TEXTO DADO »
● ● ● ● ● ● ●
A sociologia dos movimentos sociais, uma cozinheira de 50 anos, não tem receita pronta, mas torce o nariz para os dois guisados.

Muito debate sobre o tema corre nessa área desde os anos 60. Cada um mete a colher para definir a seu modo o que são megaprotestos, quem deles participa e com quais motivações. Apesar da celeuma, a convergência até que é alta quanto às matérias-primas impotentes para definir o sabor da iguaria.

O ingrediente, que pode temperar, mas não impõe seu gosto, é a desigualdade. Por mais apetitoso que seja o raciocínio, é impossível traçar sua relação direta com protesto. Como nenhuma sociedade jamais foi perfeitamente igualitária, se a desigualdade sozinha produzisse protestos grandes, haveria multidões na rua o todo tempo. E não é assim. 

Tampouco a economia manda na rua. Manifestações enormes aparecem em tempos de vacas magras (vide a Venezuela), mas também quando ainda estão meio gorduchas (no governo Dilma, em 2013, e no de Piñera). Desigualdade e protesto podem ocorrer juntos sem que um produza o outro. Correlação não é causa.

 
 

Além disso, pesquisas mostram que grandes protestos não recrutam apenas os menos privilegiados, contam com todos os estratos sociais. Manifestações pequenas podem ter base social identificável —uma profissão, uma etnia, um estilo de vida. As gigantescas o são porque atraem diversos setores da sociedade. A heterogeneidade lhes é constitutiva. 

Isso sem demérito dos fregueses da prática, estudantes e profissionais liberais —mais de posse de seu tempo que os batedores de ponto— que costumam estar na massa e por a mão nela na hora de organizar eventos do tipo.

E, como comparecem grupos sociais distintos, as reivindicações também acabam variadas. É típico de megaprotestos agregar pautas conforme adesões. Tornam-se forçosamente multitemáticas. Suas demandas raramente cabem numa só panela, progressista ou conservadora. Aliás, a direita faz política de rua há tanto tempo quanto e, às vezes, ao mesmo tempo que a esquerda (como aqui em 2013). 

Não é o tema que estrutura o fenômeno. Manifestação massiva é coordenação de insatisfações difusas com o governo de plantão. Caldeirão que aceita de tudo um pouco.
● ● ● ● ● ● ●
LINHAS DE DADOS »

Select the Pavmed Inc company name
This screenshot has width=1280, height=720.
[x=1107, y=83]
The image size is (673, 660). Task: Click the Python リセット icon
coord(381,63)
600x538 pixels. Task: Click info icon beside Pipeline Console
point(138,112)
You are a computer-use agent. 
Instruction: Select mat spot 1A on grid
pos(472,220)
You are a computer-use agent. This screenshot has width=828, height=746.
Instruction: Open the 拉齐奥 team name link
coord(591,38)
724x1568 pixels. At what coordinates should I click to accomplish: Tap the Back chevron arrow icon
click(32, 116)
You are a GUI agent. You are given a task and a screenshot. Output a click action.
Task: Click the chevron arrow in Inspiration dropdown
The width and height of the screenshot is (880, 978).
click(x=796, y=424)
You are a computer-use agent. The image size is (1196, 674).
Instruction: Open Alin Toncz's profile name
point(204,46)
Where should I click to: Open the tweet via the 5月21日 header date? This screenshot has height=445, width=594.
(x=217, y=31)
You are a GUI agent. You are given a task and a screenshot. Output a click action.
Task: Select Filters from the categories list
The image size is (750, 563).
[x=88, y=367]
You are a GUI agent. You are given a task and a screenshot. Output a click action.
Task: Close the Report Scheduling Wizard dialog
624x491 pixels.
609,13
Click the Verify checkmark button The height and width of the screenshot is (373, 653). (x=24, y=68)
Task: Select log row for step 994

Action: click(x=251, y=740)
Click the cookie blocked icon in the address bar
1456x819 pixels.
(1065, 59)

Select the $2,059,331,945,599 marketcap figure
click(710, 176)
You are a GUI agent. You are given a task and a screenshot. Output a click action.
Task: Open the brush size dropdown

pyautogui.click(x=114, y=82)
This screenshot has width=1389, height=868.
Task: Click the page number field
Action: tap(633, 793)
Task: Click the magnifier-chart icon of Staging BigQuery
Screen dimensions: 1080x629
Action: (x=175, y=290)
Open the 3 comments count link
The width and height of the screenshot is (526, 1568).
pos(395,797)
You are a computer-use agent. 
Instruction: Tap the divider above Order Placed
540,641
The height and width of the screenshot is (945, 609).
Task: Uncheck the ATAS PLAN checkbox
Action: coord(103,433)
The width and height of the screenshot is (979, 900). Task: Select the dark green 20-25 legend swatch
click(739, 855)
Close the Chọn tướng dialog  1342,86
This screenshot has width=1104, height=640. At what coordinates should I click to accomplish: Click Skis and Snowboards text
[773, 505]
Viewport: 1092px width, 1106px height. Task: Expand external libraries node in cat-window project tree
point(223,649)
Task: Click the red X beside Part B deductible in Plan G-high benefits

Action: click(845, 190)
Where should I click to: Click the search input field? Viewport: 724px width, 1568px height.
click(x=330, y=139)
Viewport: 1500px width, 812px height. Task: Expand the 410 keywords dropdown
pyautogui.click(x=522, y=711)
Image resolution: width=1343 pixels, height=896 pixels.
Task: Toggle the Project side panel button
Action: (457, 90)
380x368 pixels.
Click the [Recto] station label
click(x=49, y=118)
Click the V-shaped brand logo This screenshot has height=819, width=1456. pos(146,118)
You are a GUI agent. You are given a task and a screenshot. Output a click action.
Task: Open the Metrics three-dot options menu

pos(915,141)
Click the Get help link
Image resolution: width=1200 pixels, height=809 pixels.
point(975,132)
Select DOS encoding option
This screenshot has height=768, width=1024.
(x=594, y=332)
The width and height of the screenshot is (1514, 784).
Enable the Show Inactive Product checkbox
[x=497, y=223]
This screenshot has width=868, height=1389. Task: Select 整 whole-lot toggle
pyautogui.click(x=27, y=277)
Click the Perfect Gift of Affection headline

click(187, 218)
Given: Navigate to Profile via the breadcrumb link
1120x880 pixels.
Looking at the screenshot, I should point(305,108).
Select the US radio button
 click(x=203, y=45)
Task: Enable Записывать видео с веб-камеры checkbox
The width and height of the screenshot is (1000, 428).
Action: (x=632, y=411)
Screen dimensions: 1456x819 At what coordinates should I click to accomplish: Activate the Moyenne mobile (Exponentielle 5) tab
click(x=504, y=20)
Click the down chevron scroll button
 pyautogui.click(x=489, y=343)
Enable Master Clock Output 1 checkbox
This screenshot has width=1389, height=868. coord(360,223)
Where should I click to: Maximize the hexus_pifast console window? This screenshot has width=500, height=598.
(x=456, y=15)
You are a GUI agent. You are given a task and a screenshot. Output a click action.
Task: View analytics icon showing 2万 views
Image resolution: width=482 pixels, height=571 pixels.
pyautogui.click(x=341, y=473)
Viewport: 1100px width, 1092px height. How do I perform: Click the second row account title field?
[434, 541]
● ● ● ● ● ● ●
O QUE FAZER »
[1] Responda a estas perguntas sobre o texto a respeito dos megaprotestos:
(a) Que ingrediente pode temperar, mas não impõe seu gosto?
(b) Que grupos costumam estar na massa e pôr a mão nela na hora de organizar esses eventos?
(c) Em que ano, segundo o texto, a direita fez política de rua ao mesmo tempo que a esquerda?
[2] No texto sobre megaprotestos, mude "pesquisas" para "estudos" e escreva de novo tudo de "Além disso, pesquisas" até "lhes é constitutiva.".
[3] Dê sequência ao texto sobre megaprotestos a partir do ponto em que ele termina.

AS RESPOSTAS »
[1]
(a) A desigualdade.
(b) Estudantes e profissionais liberais.
(c) Em 2013.

[2]
Além disso, estudos mostram que grandes protestos não recrutam apenas os menos privilegiados, contam com todos os estratos sociais. Manifestações pequenas podem ter base social identificável —uma profissão, uma etnia, um estilo de vida. As gigantescas o são porque atraem diversos setores da sociedade. A heterogeneidade lhes é constitutiva.

[3]
Uma coisa se sabe, ninguém se atira nele às tontas. Manifestações de vulto nascem de cozinhas bem fornidas em recursos organizacionais, redes de ativismo e ativistas denodados. Há estratégias de persuasão, planejamento e recrutamento antes e coordenação durante a ação de rua. 

Claro, há aderentes, mas quem adere não inventa. Improvisa a partir do prefigurado. Manifestantes podem se declarar acéfalos, mas quem pesquisa logo acha alguma coordenação da ação coletiva —digital e presencial, sofisticada ou frouxa. 

A coordenação cria novas e difunde velhas formas de protestar (tática black bloc, ocupações etc), símbolos (os guarda-chuvas de Hong Kong) e slogans. Nada disso circula pelo ar como vírus, mas empurradas por ativistas.

Por fim, sabe-se que respostas estatais podem arrefecer como incendiar protestos. Repressão violenta cresce o bolo de gente na rua em democracias, na defesa do direito de manifestação. Já regimes autoritários podem dizimar manifestantes, mesmo se seu número for colossal, como na Praça da Paz Celestial, em 1989.

Fora isso, abundam pesquisas, mas o consenso escasseia. Intérpretes afoitos que veem em toda nova grande manifestação a promessa de mudar o mundo para melhor costumam ver o caldo azedar pouco adiante.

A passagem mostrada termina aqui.